* DATA SUPPLIED
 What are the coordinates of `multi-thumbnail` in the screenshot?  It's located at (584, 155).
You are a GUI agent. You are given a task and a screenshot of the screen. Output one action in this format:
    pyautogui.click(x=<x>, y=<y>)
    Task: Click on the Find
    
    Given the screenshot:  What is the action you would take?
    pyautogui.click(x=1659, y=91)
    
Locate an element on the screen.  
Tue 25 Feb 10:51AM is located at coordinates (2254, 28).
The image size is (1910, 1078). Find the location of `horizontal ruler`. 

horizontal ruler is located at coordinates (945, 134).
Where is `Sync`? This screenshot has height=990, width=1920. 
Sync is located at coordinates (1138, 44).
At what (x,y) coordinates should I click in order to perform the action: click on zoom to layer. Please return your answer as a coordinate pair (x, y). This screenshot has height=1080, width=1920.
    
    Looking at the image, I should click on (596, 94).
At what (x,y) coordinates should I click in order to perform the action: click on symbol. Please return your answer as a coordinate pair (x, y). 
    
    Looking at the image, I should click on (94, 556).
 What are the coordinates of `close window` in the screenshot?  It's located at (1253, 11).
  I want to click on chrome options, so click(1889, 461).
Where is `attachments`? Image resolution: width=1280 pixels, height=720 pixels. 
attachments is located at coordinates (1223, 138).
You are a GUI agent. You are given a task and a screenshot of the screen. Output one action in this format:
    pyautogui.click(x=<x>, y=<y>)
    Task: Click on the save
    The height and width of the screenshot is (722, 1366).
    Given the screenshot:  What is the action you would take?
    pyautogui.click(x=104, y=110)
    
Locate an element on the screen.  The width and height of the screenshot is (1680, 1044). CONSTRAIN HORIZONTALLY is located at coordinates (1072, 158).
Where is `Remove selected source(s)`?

* EXERCISE GOAL
Copy the items above word for word, from first to last.

* COMPLETE RESPONSE
 What are the coordinates of `multi-thumbnail` in the screenshot?  It's located at (584, 155).
You are a GUI agent. You are given a task and a screenshot of the screen. Output one action in this format:
    pyautogui.click(x=<x>, y=<y>)
    Task: Click on the Find
    
    Given the screenshot:  What is the action you would take?
    pyautogui.click(x=1659, y=91)
    
Locate an element on the screen.  
Tue 25 Feb 10:51AM is located at coordinates (2254, 28).
The image size is (1910, 1078). Find the location of `horizontal ruler`. 

horizontal ruler is located at coordinates (945, 134).
Where is `Sync`? This screenshot has height=990, width=1920. 
Sync is located at coordinates (1138, 44).
At what (x,y) coordinates should I click in order to perform the action: click on zoom to layer. Please return your answer as a coordinate pair (x, y). This screenshot has height=1080, width=1920.
    
    Looking at the image, I should click on (596, 94).
At what (x,y) coordinates should I click in order to perform the action: click on symbol. Please return your answer as a coordinate pair (x, y). 
    
    Looking at the image, I should click on (94, 556).
 What are the coordinates of `close window` in the screenshot?  It's located at (1253, 11).
  I want to click on chrome options, so click(1889, 461).
Where is `attachments`? Image resolution: width=1280 pixels, height=720 pixels. 
attachments is located at coordinates (1223, 138).
You are a GUI agent. You are given a task and a screenshot of the screen. Output one action in this format:
    pyautogui.click(x=<x>, y=<y>)
    Task: Click on the save
    The height and width of the screenshot is (722, 1366).
    Given the screenshot:  What is the action you would take?
    pyautogui.click(x=104, y=110)
    
Locate an element on the screen.  The width and height of the screenshot is (1680, 1044). CONSTRAIN HORIZONTALLY is located at coordinates (1072, 158).
Where is `Remove selected source(s)`?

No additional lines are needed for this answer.